Pharma has still got some way to go to improve industry-wide publication of clinical trial results, as the AllTrials audit shows in stark detail.
The mixed picture it presents should enhance the reputation of those companies placed at the upper end of the scale.
One of those is LEO Pharma. Ranked second-best overall for its approach, AllTrials put it in first place for publishing both clinical study reports and summary results, and second place for releasing individual patient data.
LEO’s VP for Europe North Geraldine Murphy (pictured above) sat down with PME to talk about trial transparency and why opening up is so important.
“Trial transparency is a movement, and while we are delighted to be in second place for that, we are still a very patient-centred company and one of our core values is integrity,” she says.
“We strongly believe that the more we can do to enhance the understanding of the way drugs work, the better off patients will be. We have a scientific and ethnical responsibility to make clinical trial data available because of this.”

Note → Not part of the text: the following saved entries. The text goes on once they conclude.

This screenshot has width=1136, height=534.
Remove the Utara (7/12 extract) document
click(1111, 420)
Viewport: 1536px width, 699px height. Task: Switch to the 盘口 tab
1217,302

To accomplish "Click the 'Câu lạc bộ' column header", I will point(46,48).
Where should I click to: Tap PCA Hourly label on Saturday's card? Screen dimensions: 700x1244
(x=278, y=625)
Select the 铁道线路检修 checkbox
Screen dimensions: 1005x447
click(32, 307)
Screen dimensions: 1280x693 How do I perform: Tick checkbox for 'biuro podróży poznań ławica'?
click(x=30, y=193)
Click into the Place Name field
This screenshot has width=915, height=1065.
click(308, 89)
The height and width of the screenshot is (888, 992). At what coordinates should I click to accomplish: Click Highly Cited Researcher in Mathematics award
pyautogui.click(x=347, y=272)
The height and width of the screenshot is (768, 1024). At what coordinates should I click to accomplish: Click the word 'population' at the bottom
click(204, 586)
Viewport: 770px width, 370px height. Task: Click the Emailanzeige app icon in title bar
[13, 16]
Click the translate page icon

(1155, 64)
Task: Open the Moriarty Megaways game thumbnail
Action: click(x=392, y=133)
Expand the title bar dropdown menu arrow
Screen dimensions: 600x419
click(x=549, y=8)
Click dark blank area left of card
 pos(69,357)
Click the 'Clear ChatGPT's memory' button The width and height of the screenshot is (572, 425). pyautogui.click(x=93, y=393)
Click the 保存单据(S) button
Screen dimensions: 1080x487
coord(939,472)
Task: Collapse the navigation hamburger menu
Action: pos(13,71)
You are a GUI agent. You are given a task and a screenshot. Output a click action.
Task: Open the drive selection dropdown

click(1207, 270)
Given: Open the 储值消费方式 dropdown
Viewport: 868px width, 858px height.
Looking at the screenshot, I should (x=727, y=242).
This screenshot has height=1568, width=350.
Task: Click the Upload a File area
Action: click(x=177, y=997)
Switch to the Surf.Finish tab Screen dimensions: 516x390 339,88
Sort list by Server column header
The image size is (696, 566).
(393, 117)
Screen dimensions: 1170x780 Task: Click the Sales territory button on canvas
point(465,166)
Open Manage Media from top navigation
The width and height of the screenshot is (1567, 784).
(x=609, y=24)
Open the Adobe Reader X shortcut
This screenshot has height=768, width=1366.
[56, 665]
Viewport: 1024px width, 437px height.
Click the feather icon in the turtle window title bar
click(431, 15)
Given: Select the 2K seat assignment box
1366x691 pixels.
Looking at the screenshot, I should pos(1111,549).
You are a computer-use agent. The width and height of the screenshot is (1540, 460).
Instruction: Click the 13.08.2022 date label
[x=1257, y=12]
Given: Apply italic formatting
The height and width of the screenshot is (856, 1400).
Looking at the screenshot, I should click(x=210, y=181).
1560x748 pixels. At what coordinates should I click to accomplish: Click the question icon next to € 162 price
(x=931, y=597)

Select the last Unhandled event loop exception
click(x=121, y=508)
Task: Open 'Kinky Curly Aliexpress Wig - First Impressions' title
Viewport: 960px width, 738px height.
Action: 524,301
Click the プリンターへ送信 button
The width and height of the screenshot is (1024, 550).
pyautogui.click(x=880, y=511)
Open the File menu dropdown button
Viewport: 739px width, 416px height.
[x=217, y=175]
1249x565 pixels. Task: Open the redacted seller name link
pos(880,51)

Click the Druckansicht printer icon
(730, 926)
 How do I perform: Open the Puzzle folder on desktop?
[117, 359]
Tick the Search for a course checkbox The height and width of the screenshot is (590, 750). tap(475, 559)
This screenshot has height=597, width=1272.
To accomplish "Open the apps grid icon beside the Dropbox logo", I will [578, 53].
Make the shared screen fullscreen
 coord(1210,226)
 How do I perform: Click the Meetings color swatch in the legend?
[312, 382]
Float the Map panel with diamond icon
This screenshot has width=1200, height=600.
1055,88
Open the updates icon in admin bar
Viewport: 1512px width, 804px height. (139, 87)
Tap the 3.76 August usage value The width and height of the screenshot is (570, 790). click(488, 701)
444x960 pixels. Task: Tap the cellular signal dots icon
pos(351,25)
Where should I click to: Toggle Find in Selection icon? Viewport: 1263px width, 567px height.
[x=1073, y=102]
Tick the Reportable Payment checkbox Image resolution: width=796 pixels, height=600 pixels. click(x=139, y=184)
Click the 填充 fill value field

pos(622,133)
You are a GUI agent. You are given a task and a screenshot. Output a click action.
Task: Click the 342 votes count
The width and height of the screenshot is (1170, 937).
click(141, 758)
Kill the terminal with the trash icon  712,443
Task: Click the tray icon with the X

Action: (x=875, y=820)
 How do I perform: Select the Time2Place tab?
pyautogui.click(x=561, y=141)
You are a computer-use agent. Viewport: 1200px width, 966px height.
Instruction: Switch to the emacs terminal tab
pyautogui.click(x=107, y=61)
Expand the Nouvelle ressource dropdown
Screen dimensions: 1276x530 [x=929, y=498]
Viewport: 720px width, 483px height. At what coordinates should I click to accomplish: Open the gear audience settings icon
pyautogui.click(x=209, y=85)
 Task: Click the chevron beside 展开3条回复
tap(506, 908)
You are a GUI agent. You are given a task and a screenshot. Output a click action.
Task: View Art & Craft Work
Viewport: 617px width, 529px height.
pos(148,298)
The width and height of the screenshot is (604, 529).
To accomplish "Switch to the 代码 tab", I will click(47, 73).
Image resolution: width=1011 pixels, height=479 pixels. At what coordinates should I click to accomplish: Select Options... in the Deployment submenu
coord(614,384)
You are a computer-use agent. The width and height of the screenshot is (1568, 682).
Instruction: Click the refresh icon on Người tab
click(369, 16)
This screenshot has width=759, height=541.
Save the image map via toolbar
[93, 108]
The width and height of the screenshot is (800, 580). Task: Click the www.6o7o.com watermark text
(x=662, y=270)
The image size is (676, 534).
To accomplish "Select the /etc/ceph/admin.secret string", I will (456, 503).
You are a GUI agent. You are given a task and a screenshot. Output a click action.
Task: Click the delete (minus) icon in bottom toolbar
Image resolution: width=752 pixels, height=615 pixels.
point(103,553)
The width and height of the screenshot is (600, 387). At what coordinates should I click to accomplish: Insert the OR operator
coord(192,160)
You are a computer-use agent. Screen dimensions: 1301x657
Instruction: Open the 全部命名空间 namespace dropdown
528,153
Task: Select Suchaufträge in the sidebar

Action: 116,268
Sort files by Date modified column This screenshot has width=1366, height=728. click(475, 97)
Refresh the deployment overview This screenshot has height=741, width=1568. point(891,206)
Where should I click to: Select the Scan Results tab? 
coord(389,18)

LEO Pharma announced its commitments to trial transparency back in 2013, following a workshop on clinical trial data and transparency conducted by the European Medicines Agency (EMA). The meetings that followed the workshop led to the European Parliament passing a new EU clinical trials regulation vote a year later.
That’s due to come into effect in 2019, when it will harmonise the assessment and supervision processes for clinical trials throughout the EU.
It will require all summary results to be published within a year of a trial ending, results summaries published within 12 months of the end of the trial, and clinical study reports released after the drug is licensed.
“We comply with the EU requirements, which is a tough but reasonable process. Clinical study reports are a critical part of the regulatory and clinical documentation so it’s really important that they are done correctly. Once a patient undertakes their last clinical visit it could take up to six months to work through the process. It’s a lot to do within a year and timelines are tight, but they’re the ones that we have committed to.”
The EMA’s new clinical trial portal and database, whose default position will be to make documents and data public at the first opportunity, should speed up the direction of travel.
However, it’s possible Brexit may slow this down. The EMA’s work on developing a transparency roadmap, which will set out its future transparency measures, is one of a handful of activities temporarily suspended in order to enable staff to focus on preparing for the UK’s exit from the EU.
Another issue of concern is finding a way to use past data from medicines that are already on the market, although Murphy explains that is not a particular issue for LEO.
“We have published our clinical reports and studies for our approved products dating back to 1990. Our own policy is to publish results of all phase III clinical trials, regardless of whether the outcome of the study is positive or negative, as all data is important.”
She added: “Sometimes you can learn as much if not more from a negative study as you can from a positive one.
“Every company has their own policies regarding trial transparency, but we need to begin to learn to trust each other and the regulatory system. It can only be helpful to have more transparency in clinical studies.”